Pipeline Stages¶
Direktor uses a 6-stage pipeline to transform text into video. Each stage produces intermediate outputs that can be reviewed and customized.
Overview¶
┌─────────────────────────────────────────────────────────────────┐
│ INPUT TEXT │
└────────────────────────────┬────────────────────────────────────┘
│
▼
┌─────────────────────────────────────────────────────────────────┐
│ Stage 1: Content Optimization & Script Generation │
│ Input: Raw text │
│ Output: podcast_script.txt │
└────────────────────────────┬────────────────────────────────────┘
│
▼
┌─────────────────────────────────────────────────────────────────┐
│ Stage 2: Audio Generation │
│ Input: Podcast script │
│ Output: audio.mp3 │
└────────────────────────────┬────────────────────────────────────┘
│
▼
┌─────────────────────────────────────────────────────────────────┐
│ Stage 3: Transcript Generation │
│ Input: Audio file │
│ Output: transcript.json │
└────────────────────────────┬────────────────────────────────────┘
│
▼
┌─────────────────────────────────────────────────────────────────┐
│ Stage 4: Image Prompt Generation │
│ Input: Transcript │
│ Output: image_prompts.json │
└────────────────────────────┬────────────────────────────────────┘
│
▼
┌─────────────────────────────────────────────────────────────────┐
│ Stage 5: Image Generation │
│ Input: Image prompts │
│ Output: images/*.webp │
└────────────────────────────┬────────────────────────────────────┘
│
▼
┌─────────────────────────────────────────────────────────────────┐
│ Stage 6: Video Creation │
│ Input: Audio + Images + Prompts │
│ Output: output.mp4 │
└─────────────────────────────────────────────────────────────────┘
Stage 1: Content Optimization & Script Generation¶
Purpose: Transform raw text into an engaging podcast script.
Process:
- Content is first optimized using NLP techniques for clarity and engagement
- Text is split into chunks based on token limits
- GPT generates a conversational podcast script for each chunk
- Scripts are combined into a single coherent narrative
Output: podcast_script.txt
Technologies: OpenAI GPT models
Stage 2: Audio Generation¶
Purpose: Convert the podcast script into natural-sounding speech.
Process:
- Script is split into sentences
- Sentences are grouped into chunks (max 150 characters)

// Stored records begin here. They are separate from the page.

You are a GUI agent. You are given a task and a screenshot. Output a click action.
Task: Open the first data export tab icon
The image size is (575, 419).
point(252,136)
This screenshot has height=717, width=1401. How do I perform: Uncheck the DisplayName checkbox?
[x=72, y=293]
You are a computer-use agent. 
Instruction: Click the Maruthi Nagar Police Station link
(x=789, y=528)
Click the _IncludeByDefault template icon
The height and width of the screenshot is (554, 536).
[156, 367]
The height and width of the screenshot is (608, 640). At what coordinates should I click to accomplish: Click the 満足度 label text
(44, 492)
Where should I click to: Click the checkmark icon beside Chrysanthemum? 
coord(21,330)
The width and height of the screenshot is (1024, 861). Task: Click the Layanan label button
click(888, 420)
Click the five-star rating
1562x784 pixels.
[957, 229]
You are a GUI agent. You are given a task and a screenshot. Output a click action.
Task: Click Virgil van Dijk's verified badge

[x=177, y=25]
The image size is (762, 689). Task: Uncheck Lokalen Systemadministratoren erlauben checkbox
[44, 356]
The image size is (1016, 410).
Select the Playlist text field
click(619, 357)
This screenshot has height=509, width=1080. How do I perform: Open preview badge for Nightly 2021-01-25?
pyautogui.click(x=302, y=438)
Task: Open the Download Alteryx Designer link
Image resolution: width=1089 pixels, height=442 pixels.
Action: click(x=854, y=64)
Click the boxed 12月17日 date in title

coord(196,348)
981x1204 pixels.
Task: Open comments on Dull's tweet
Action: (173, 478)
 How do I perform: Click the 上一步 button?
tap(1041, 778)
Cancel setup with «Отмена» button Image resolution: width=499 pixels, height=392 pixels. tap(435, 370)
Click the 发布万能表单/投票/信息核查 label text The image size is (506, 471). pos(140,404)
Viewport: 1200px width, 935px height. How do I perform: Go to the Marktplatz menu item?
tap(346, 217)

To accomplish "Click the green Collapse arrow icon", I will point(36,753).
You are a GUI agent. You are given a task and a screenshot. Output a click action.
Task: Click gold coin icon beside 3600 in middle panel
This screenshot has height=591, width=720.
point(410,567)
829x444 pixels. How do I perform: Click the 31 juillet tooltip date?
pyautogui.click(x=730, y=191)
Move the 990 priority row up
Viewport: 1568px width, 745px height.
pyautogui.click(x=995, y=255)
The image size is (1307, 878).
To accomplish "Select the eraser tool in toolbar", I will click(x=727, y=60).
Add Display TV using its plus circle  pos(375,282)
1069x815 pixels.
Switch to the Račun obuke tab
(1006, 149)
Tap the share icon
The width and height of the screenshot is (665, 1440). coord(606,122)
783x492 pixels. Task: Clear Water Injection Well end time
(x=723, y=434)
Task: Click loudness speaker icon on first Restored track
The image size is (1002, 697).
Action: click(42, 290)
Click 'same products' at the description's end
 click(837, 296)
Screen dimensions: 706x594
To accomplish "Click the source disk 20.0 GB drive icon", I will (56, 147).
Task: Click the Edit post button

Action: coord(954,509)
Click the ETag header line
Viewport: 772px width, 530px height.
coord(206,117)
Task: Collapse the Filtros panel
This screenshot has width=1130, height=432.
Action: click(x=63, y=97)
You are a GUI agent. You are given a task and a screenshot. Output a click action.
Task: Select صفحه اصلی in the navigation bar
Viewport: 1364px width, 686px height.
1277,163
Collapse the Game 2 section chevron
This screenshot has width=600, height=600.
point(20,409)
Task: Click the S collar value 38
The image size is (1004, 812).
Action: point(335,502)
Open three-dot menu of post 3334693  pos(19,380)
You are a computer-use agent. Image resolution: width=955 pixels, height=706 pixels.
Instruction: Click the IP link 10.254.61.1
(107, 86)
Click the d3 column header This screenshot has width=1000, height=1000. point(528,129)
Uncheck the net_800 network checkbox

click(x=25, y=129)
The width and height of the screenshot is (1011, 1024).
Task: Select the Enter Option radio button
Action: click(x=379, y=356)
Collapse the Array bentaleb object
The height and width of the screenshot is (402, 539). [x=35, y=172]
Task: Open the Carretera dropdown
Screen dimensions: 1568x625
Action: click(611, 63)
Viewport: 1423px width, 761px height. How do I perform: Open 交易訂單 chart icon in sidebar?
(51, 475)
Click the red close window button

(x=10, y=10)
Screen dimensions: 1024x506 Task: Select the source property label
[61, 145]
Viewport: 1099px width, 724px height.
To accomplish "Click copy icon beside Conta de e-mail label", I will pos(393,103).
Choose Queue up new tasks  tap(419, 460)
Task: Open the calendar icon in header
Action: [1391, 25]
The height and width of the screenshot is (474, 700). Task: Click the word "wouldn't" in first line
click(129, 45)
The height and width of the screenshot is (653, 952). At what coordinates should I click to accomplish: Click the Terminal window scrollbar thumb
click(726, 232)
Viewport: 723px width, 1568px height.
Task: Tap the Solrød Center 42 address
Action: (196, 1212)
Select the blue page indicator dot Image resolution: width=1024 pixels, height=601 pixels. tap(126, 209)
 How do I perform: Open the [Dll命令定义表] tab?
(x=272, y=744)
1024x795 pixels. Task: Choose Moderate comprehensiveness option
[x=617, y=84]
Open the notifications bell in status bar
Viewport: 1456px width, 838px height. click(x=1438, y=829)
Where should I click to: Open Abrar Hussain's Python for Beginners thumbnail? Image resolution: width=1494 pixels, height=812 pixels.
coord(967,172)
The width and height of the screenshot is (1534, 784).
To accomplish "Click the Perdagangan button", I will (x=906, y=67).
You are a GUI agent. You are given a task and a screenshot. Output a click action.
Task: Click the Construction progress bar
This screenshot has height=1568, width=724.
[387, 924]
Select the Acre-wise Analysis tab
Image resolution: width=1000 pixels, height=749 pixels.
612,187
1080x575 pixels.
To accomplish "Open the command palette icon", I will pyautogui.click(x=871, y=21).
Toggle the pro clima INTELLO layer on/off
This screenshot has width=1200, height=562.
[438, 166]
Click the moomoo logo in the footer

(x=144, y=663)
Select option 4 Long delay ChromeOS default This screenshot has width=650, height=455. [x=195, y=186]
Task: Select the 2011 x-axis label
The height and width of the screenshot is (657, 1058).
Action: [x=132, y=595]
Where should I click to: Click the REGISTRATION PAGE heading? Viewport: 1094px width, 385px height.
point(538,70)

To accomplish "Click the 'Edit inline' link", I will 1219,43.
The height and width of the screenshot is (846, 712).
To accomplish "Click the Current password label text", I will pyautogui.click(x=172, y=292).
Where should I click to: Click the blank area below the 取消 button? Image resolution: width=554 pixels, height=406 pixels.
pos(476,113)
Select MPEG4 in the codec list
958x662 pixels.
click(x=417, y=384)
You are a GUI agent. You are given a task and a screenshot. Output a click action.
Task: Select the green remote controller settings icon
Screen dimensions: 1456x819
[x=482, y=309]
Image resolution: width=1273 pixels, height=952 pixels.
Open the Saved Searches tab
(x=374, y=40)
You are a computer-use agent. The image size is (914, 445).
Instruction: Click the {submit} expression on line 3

- BARK model generates audio for each chunk
- FFmpeg concatenates chunks into a single audio file
Output: audio.mp3
Technologies: Replicate BARK model, FFmpeg
Stage 3: Transcript Generation¶
Purpose: Create a timestamped transcript from the audio.
Process:
- Audio is converted to WAV format (16kHz)
- WAV file is uploaded to cloud storage
- Distil-Whisper transcribes with timestamps
- Transcript is saved with chunk-level timestamps
Output: transcript.json
Technologies: Replicate Distil-Whisper, FFmpeg, Cloudflare R2
Stage 4: Image Prompt Generation¶
Purpose: Generate visual descriptions for each segment.
Process:
- Transcript chunks are aggregated into ~30-second segments
- GPT analyzes each segment's content
- Vivid image prompts are generated for each segment
- Prompts are saved with timestamps
Output: image_prompts.json
Technologies: OpenAI GPT models
Stage 5: Image Generation¶
Purpose: Create visual images from the prompts.
Process:
- Each prompt is sent to the FLUX model
- Images are generated in 16:9 aspect ratio
- Images are saved in WebP format
Output: images/image_0.webp, images/image_1.webp, etc.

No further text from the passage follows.